(Dataset items)
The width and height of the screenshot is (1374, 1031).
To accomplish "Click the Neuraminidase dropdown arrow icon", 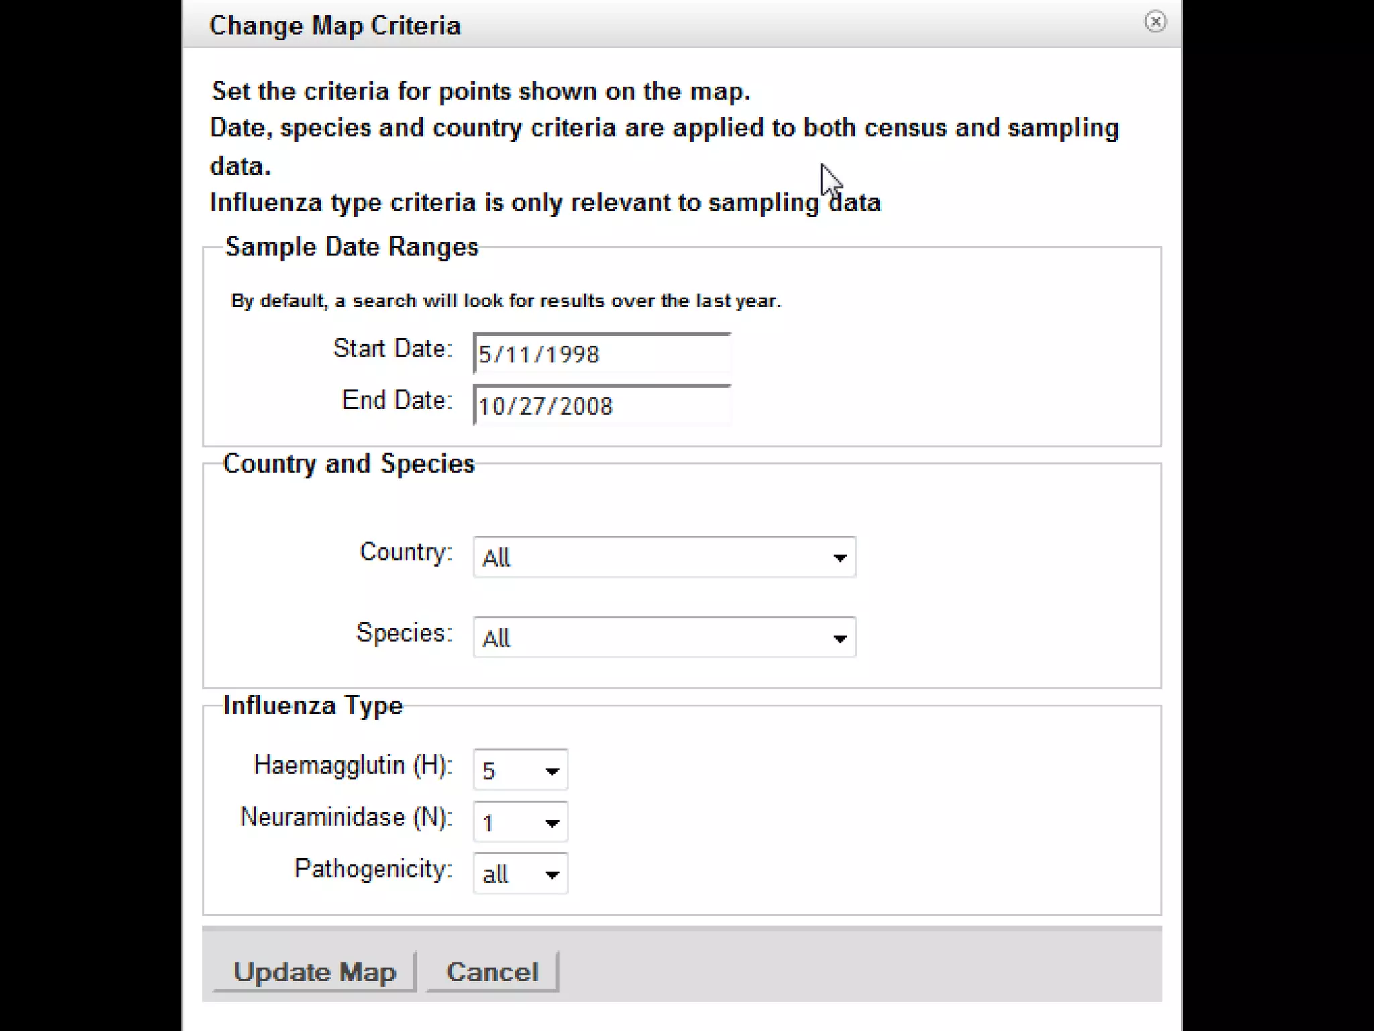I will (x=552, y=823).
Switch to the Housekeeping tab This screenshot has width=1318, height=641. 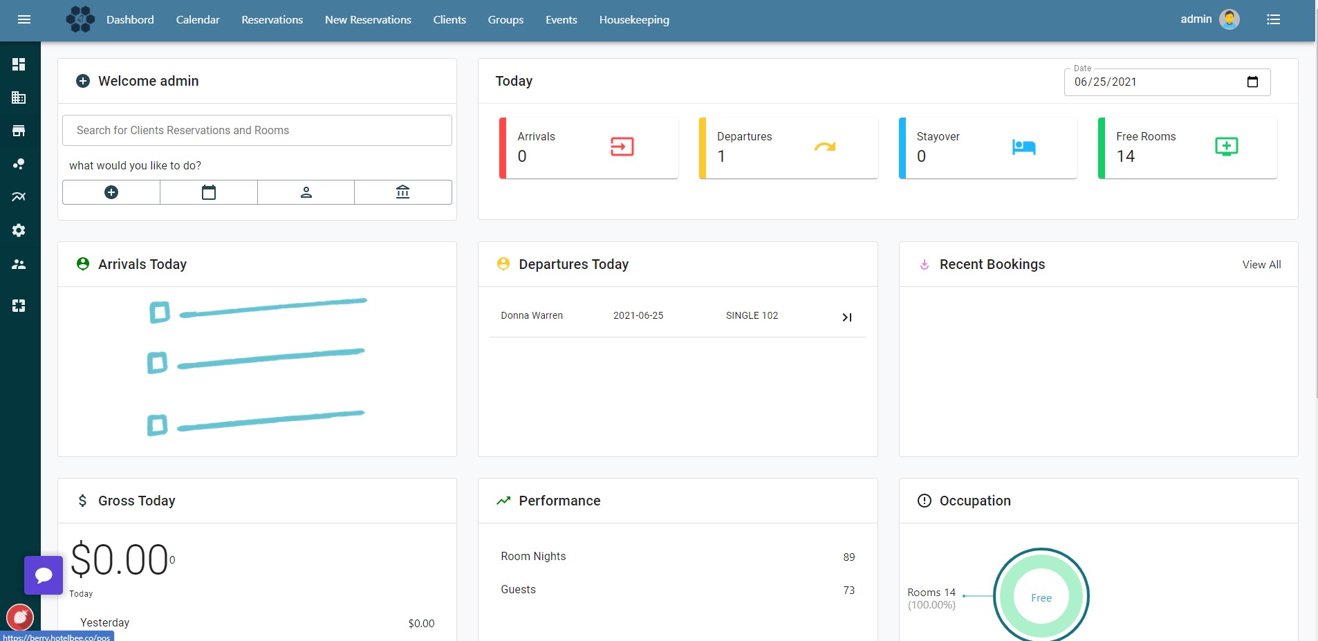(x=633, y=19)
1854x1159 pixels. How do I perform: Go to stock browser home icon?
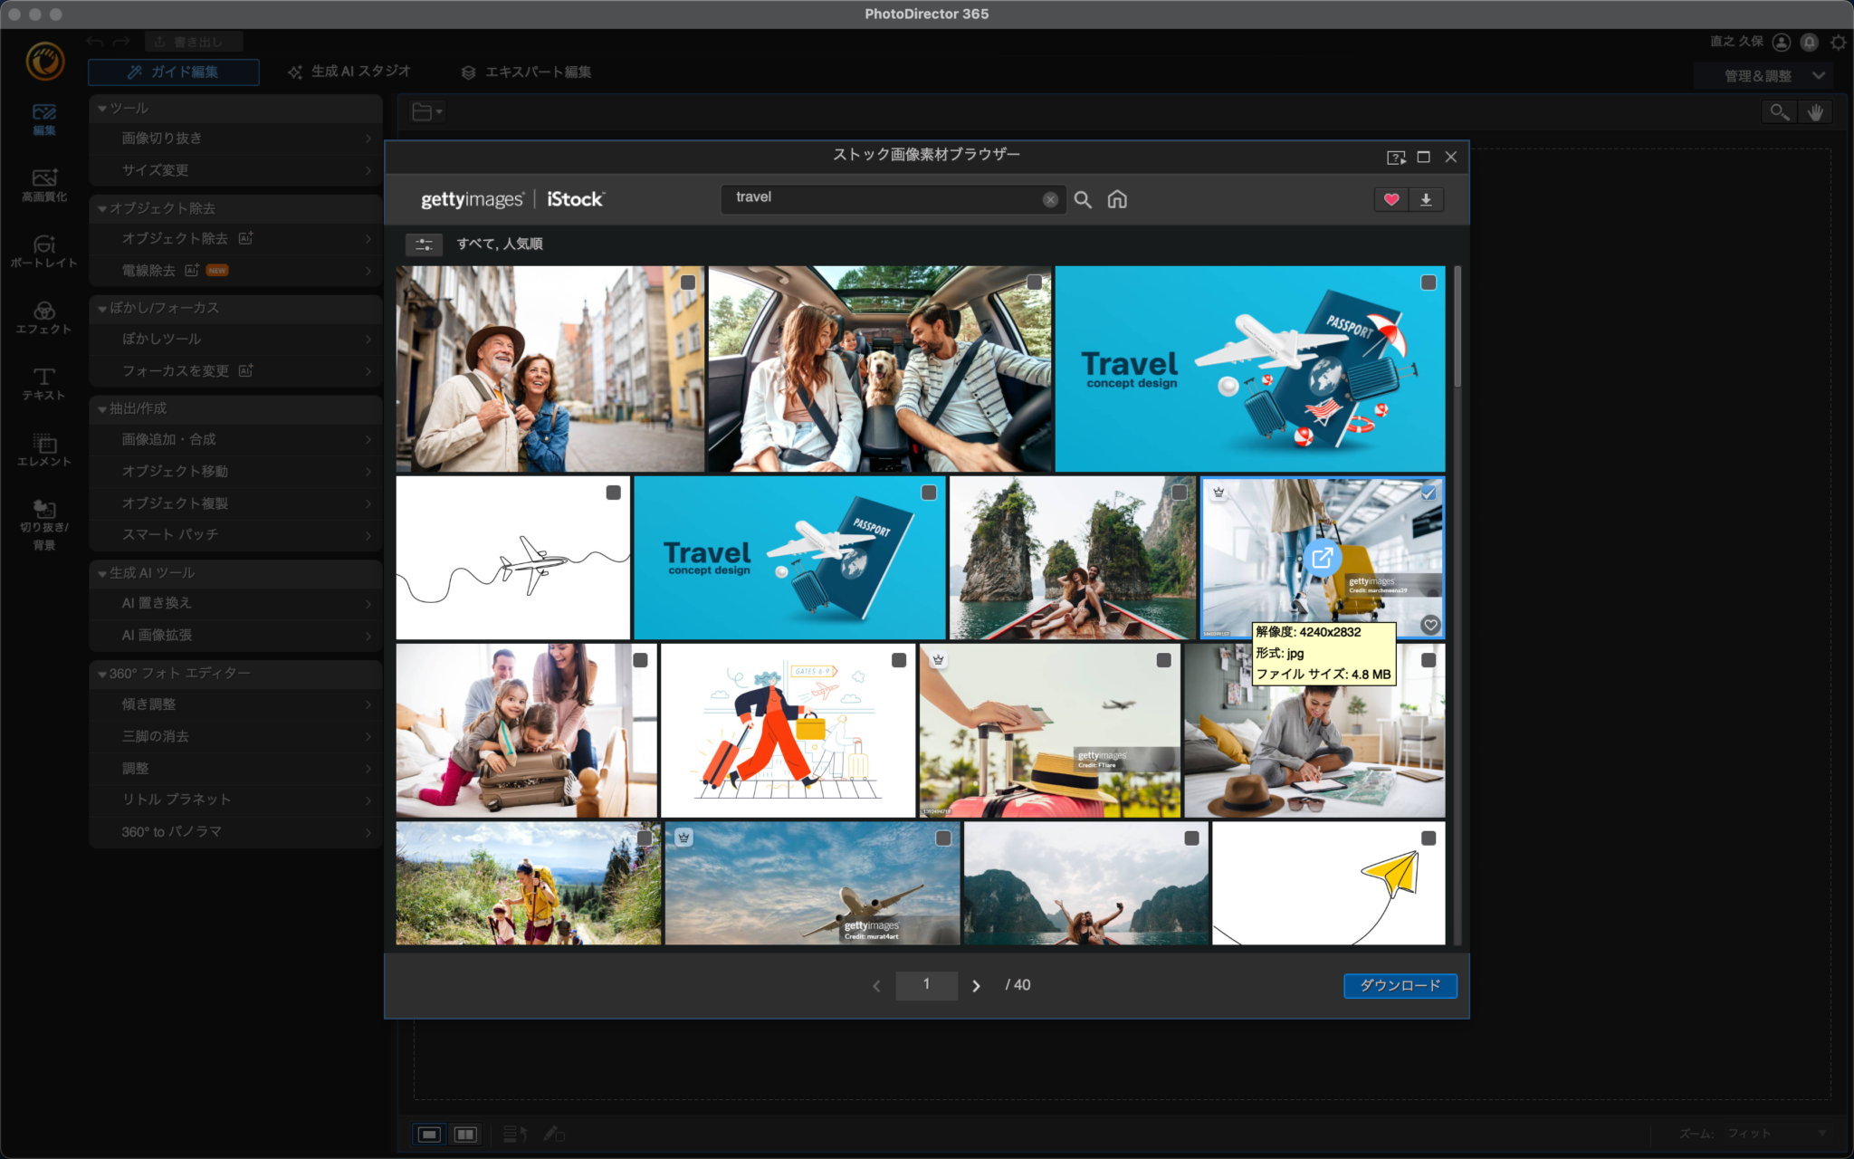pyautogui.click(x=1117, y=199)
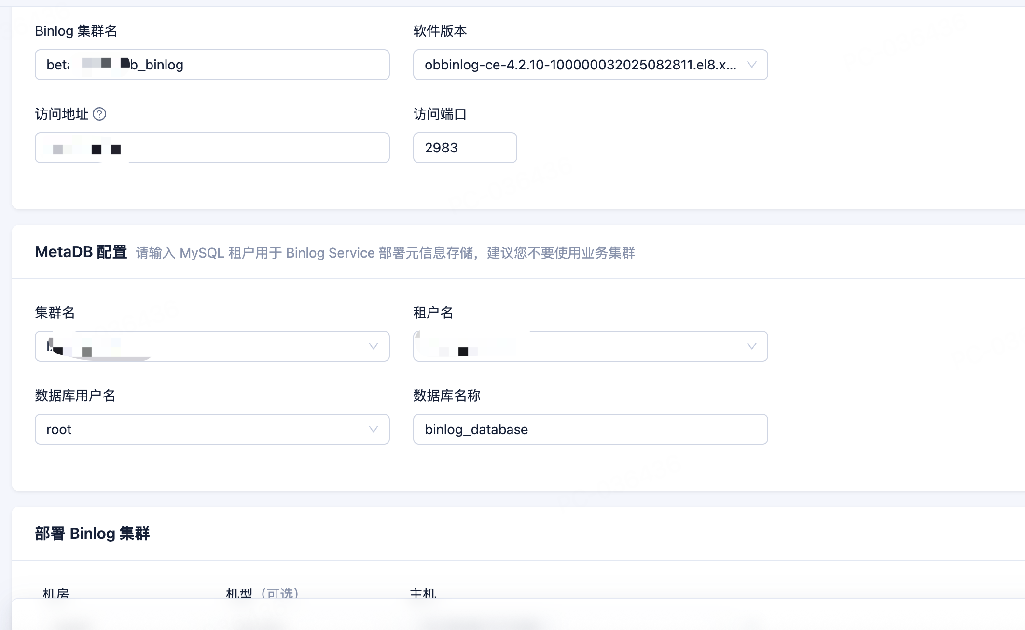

WHAT TO PRODUCE: All lines from the one containing "1854x1159 pixels. How" through the final line of the entries above must be restated word for word, pictures excluded.

ANSWER SECTION:
1854x1159 pixels. How do I perform: Go to stock browser home icon?
pyautogui.click(x=1117, y=199)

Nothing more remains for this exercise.